* [WHAT YOU SHOULD DO] Begin at the line containing "Dossier (35, 199)" in the records below, end at the line containing "Premium phpBB Styles (1311, 431)", and retype each line in that span exactly. No other line and no image should appear.

* [RECORD SET]
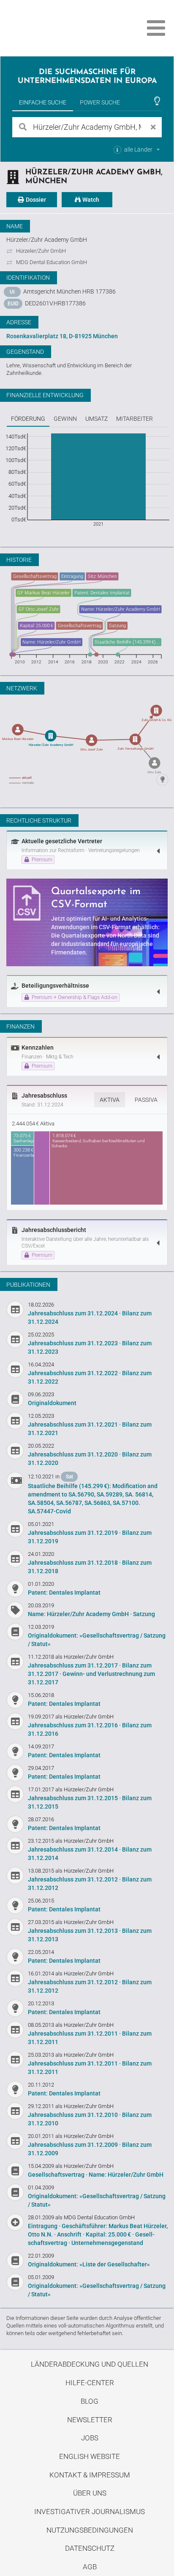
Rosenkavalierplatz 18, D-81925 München (62, 336)
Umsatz (96, 418)
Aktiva (110, 1099)
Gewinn (65, 418)
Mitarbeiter (134, 418)
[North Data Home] (54, 28)
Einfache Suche (42, 102)
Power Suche (100, 102)
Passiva (146, 1099)
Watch (90, 199)
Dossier (35, 199)
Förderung (28, 418)
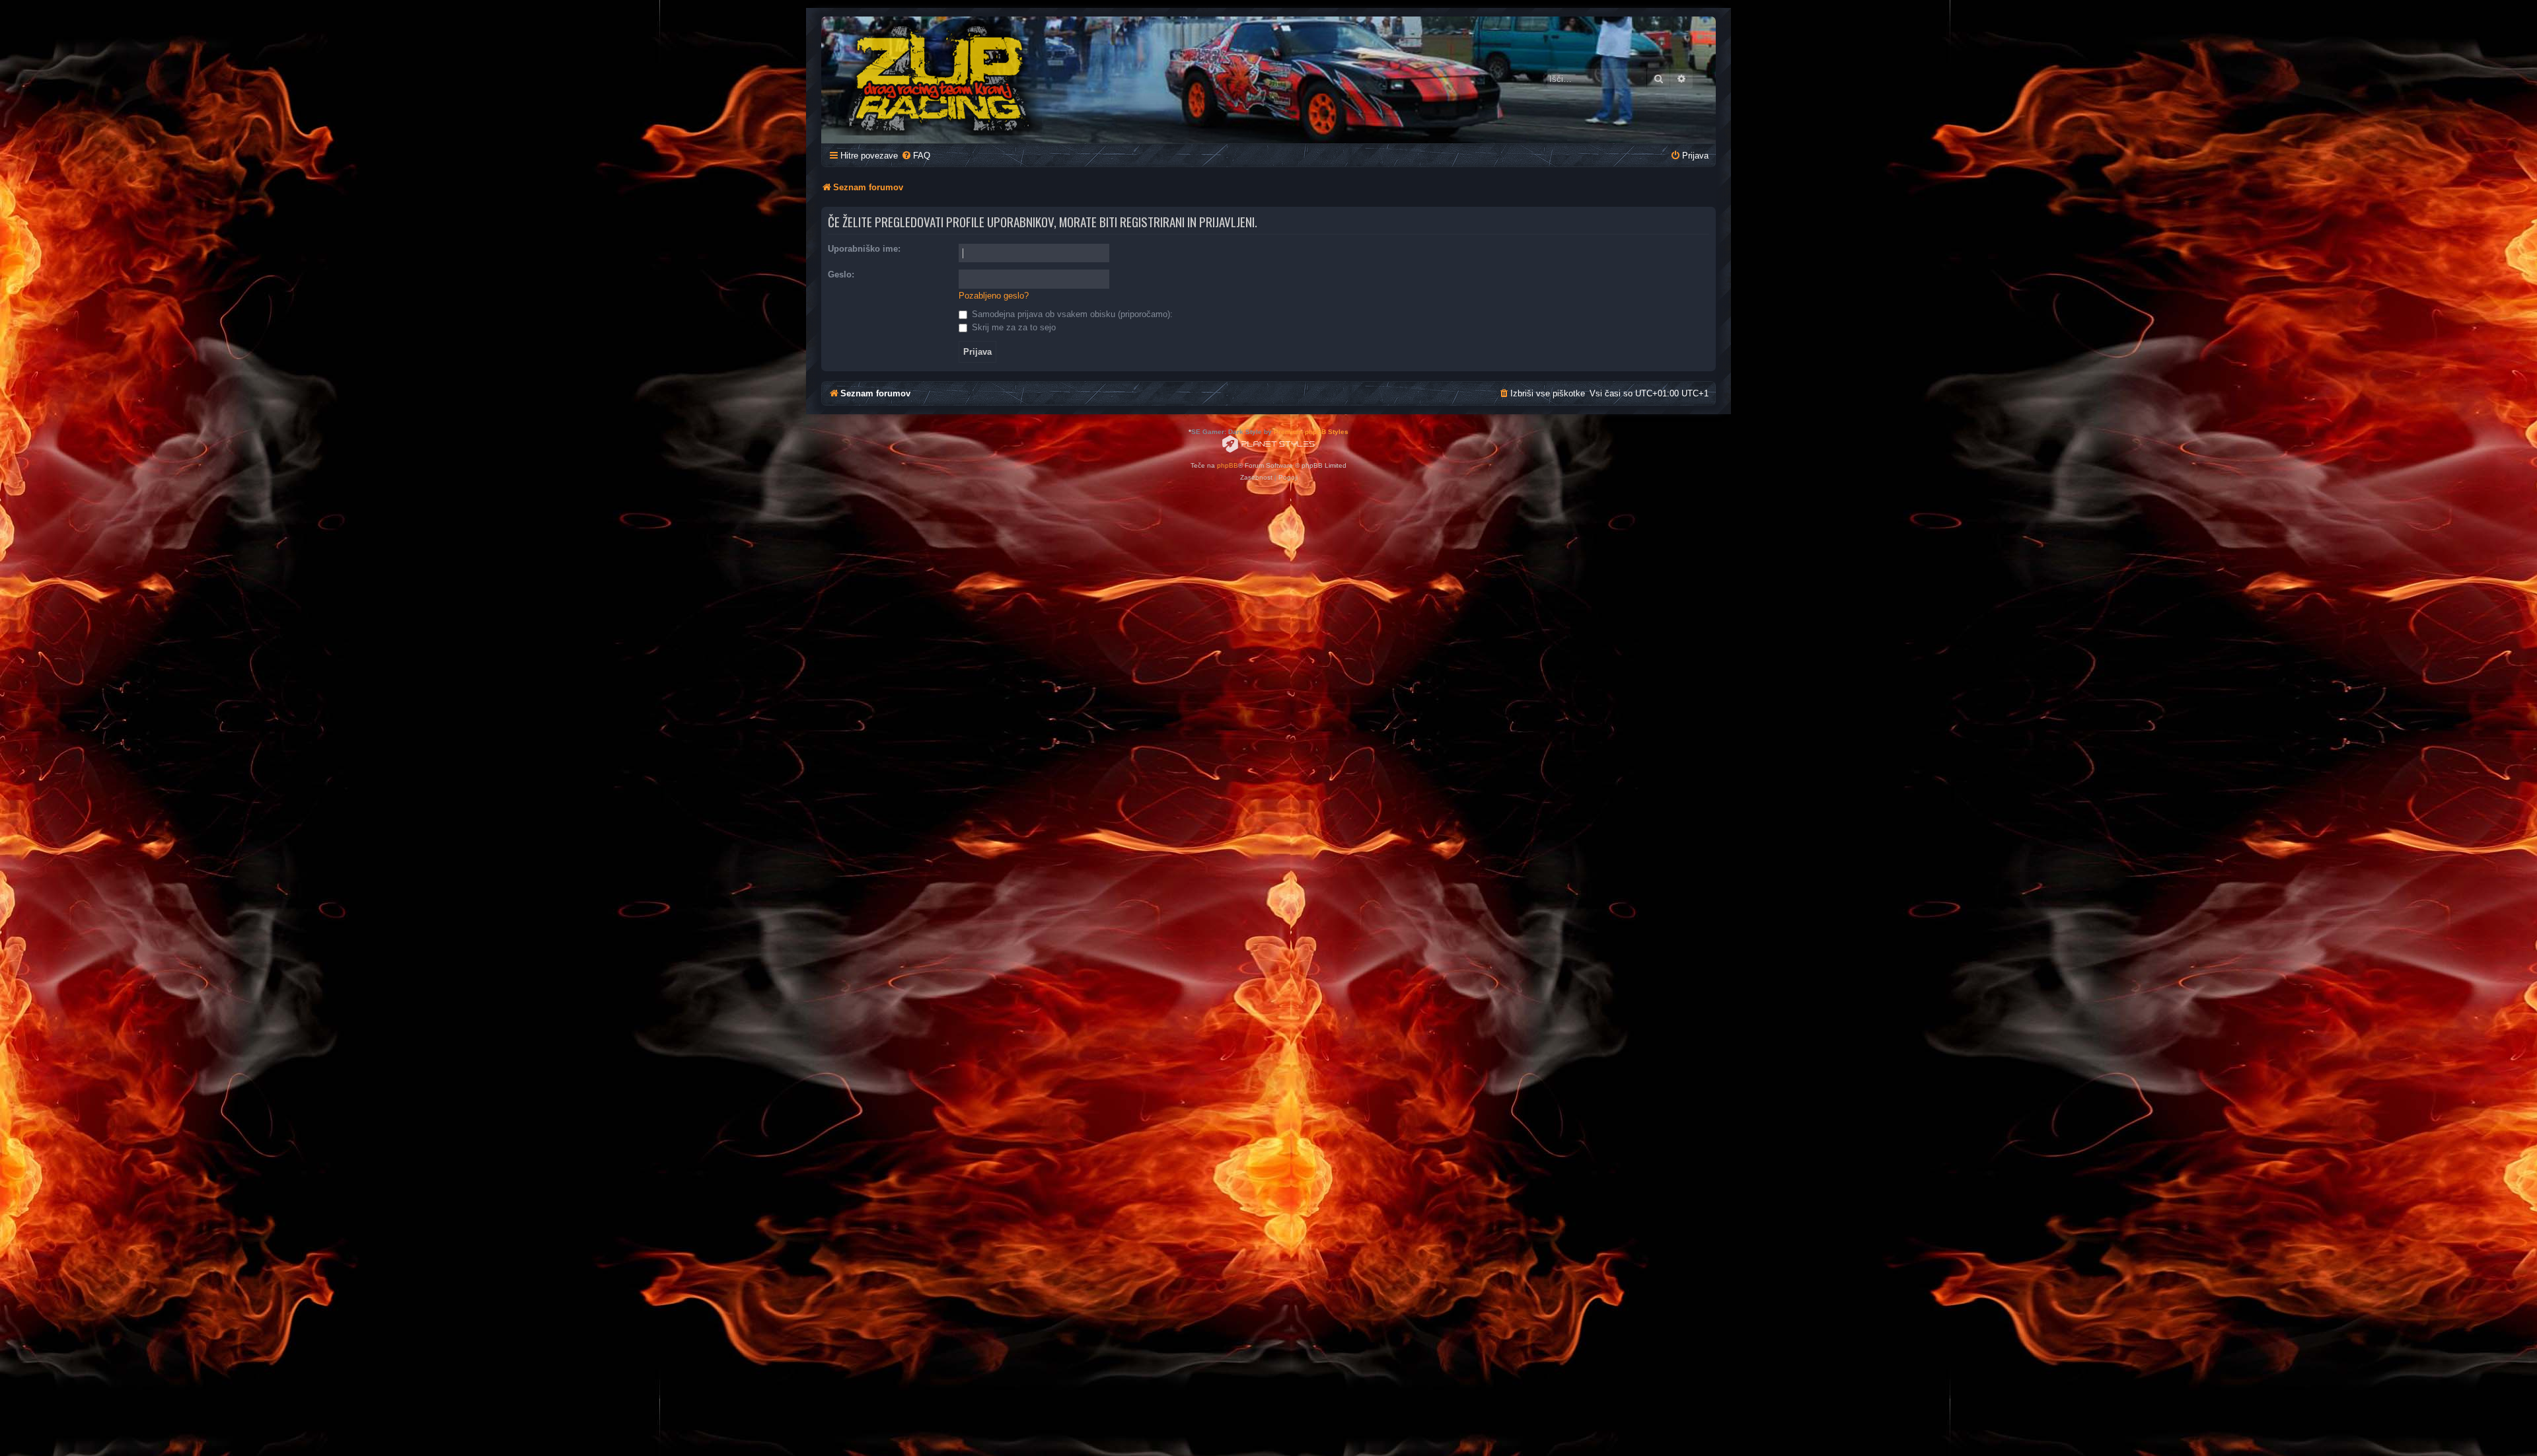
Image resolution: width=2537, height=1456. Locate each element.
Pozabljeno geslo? (994, 296)
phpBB (1227, 465)
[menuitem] (915, 155)
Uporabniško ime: (864, 249)
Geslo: (841, 274)
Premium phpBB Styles (1311, 431)
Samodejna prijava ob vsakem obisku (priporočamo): (1071, 314)
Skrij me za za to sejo (1012, 327)
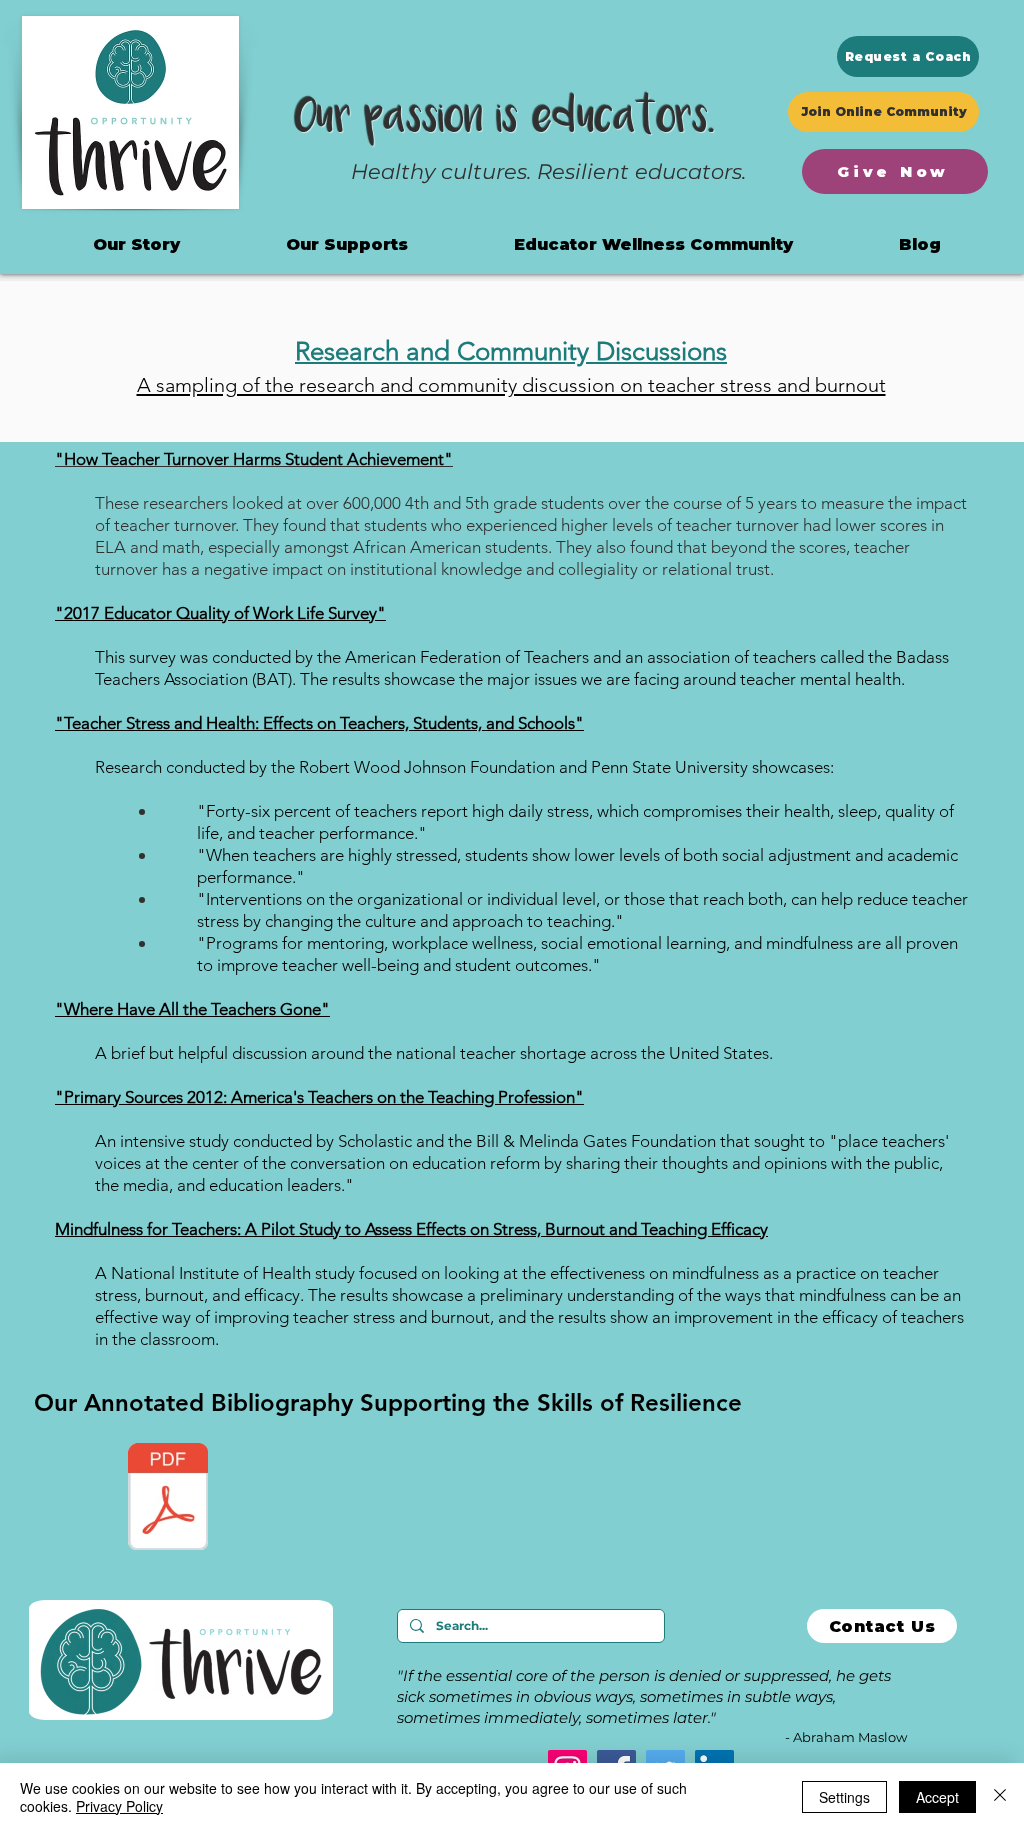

* [EXERCISE OUTPUT]
Dossier (35, 199)
Förderung (28, 418)
Image resolution: width=2537, height=1456. Locate each element.
Pozabljeno geslo? (994, 296)
phpBB (1227, 465)
[menuitem] (915, 155)
Uporabniško ime: (864, 249)
Geslo: (841, 274)
Premium phpBB Styles (1311, 431)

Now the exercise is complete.